Unfortunately, the fact that some Clearwings with heavy wing markings can qualify as Greywings with full body colour and light wing markings, has added to the confusion. Are they the original Clearwings and not Greywings at all?
The expressions single-factor and double-factor Clearwing, have not gained widespread acceptance in Australia. When they are used, they seem to have a number of totally different meanings. First of these is that double-factor Clearwings have clearer wings than single-factor Clearwings, thus there is a difference in phenotype. Occasionally, dirty heavily marked Clearwings are referred to as single-factor. The second, is that a single-factor Clearwing is a composite with another variety, for example, as in a Clearwing Spangle. The third is in keeping with overseas usage, and that a single-factor Clearwing is a visual Clearwing but split for Yellow or White (ie Dilute). It follows, that a double-factor Clearwing is a pure breeding Clearwing.

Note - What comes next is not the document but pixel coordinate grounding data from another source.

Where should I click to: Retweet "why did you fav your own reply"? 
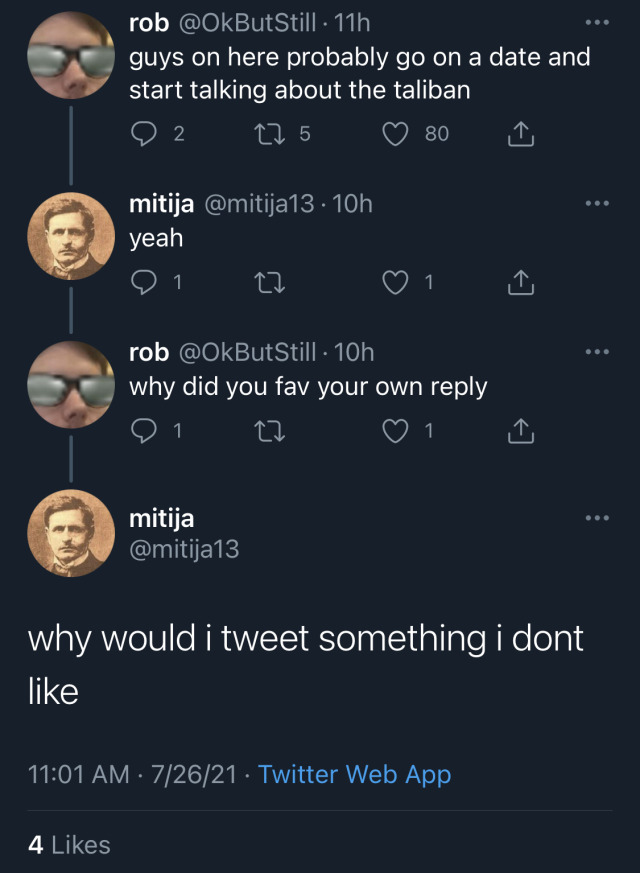tap(269, 431)
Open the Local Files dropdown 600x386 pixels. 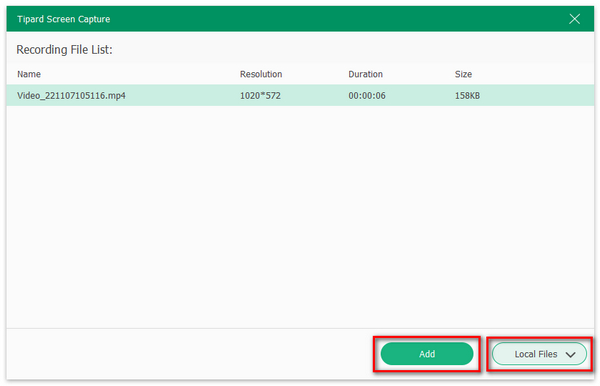[x=539, y=354]
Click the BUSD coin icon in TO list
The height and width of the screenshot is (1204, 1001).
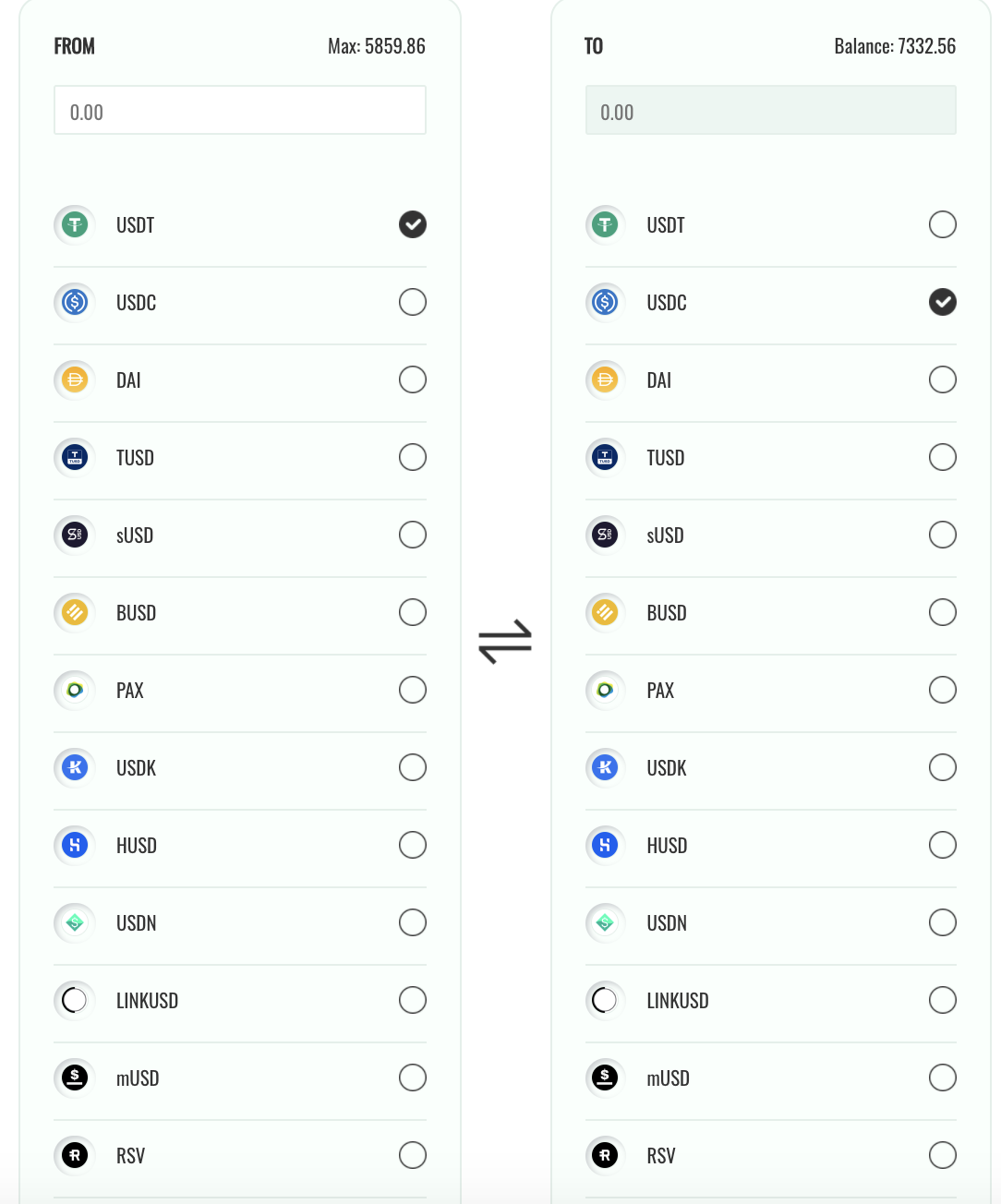pos(605,612)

In adopting the popular overseas usage, I accept that it will be deemed by many as being incorrect (or total rubbish). Nevertheless, single-factor Clearwing is a far easier expression to use than Clearwing split for Yellow or White. Moreover, there appear to no visual differences between a single-factor Clearwing and a double-factor Clearwing, as, for example, among Yellowfaced Blues. There are however, significant differences (in terms of genetic outcome) when they are paired to Normals, or when two single-factor Clearwings are paired together.
While not stated directly, it is also worth appreciating, that if attempting to increase the size of Clearwings, then purchasing large Dilutes from Clearwing breeders may not be such a bad option. It may, in the long term, prove to be more beneficial than using heavily marked, dirty Clearwings, just because they are large.
Editors Note: The views expressed in this article are provided for your information and your personal assessment. They are not necessarily the views of the BSNSW or endorsed by the BSNSW.